2. Amazon (10 shares)

The next stock I'd buy is Amazon (NASDAQ: AMZN), picking up 10 shares for around $2,100. This is just a stock that has become underappreciated and undervalued in my view.

It trades at a forward P/E ratio below 27, a deep discount to its big retail peers such as Walmart and Costco, which are above 40, despite its stronger growth. Meanwhile, it's getting no credit in the market for the accelerating growth it's starting to see in its cloud computing business.

The company has a history of getting good returns on its investments, and this time should be no different as it pours money into its data center buildout.
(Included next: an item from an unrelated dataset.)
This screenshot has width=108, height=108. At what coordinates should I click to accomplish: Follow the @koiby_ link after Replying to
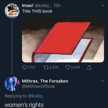(x=36, y=96)
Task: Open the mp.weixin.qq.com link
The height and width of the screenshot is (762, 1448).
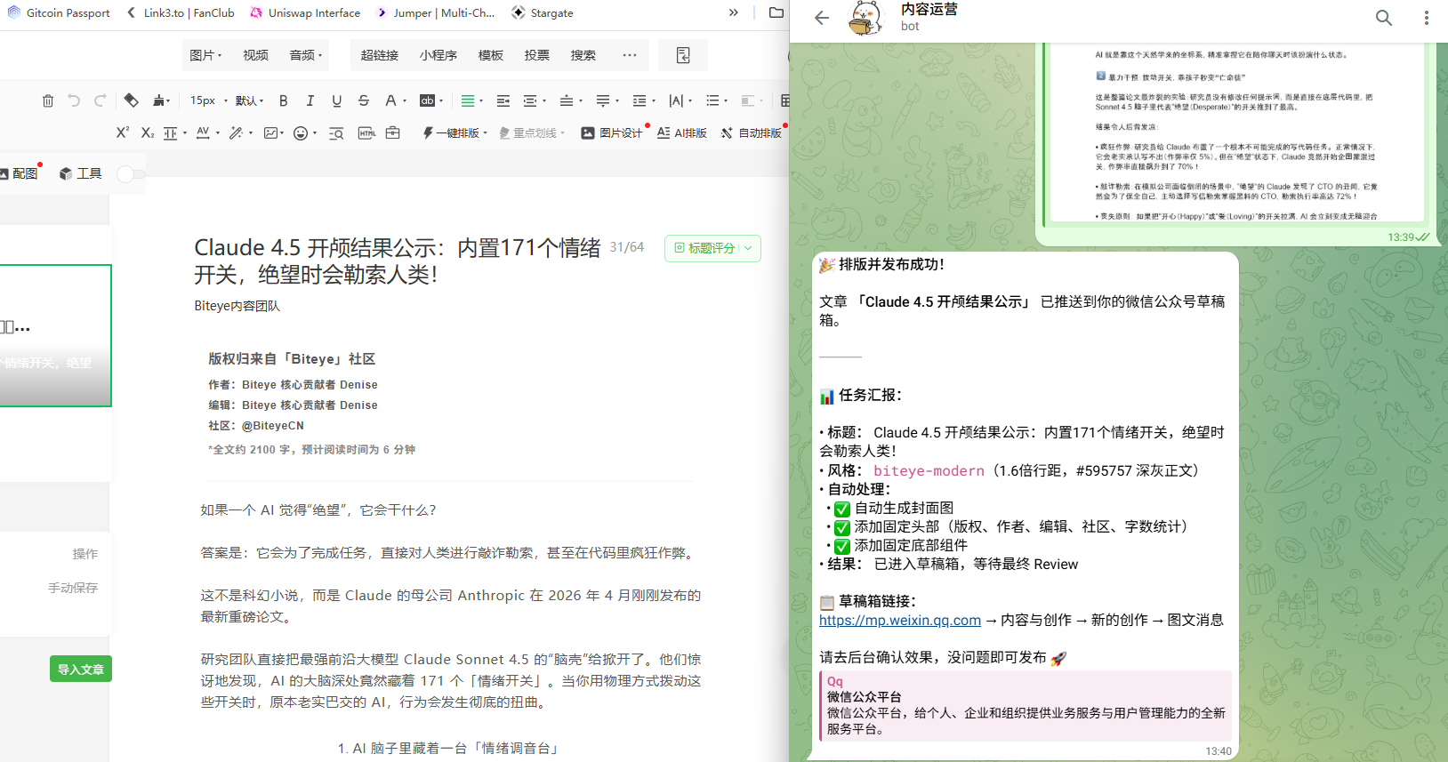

This is a great price at which to buy shares of this market leader in e-commerce and cloud computing.

Artist rendering of AI chip and data center.

Image source: Getty Images.

3 and 4. ServiceNow (18 shares) and Salesforce (10 shares)

The market has indiscriminately sold off software-as-a-service (SaaS) stocks this year over fears that AI will disrupt their business models. However, companies that are deeply embedded in their customers' workflow and data with deep domain expertise are well-positioned to be AI winners, not AI losers.

Two stocks I'd be scooping up while they are down are ServiceNow (NYSE: NOW) and Salesforce (NYSE: CRM). I'd buy $1,800 worth of each, which would be 18 shares of ServiceNow and 10 of Salesforce.

ServiceNow has become ingrained in IT departments around the globe, while its platform has also made inroads into other departments, including human resources and customer service. The company is experiencing strong growth with its NowAssist AI solution, which hit $600 million in annual contract revenue last quarter and is expected to reach $1 billion by year-end. Meanwhile, it has recently introduced AI Control Tower to manage and govern AI agents, which should be another growth driver. The company is growing its revenue at a 20% pace and trades at an attractive forward price-to-sales (P/S) multiple of 6.4 and a forward P/E ratio under 24.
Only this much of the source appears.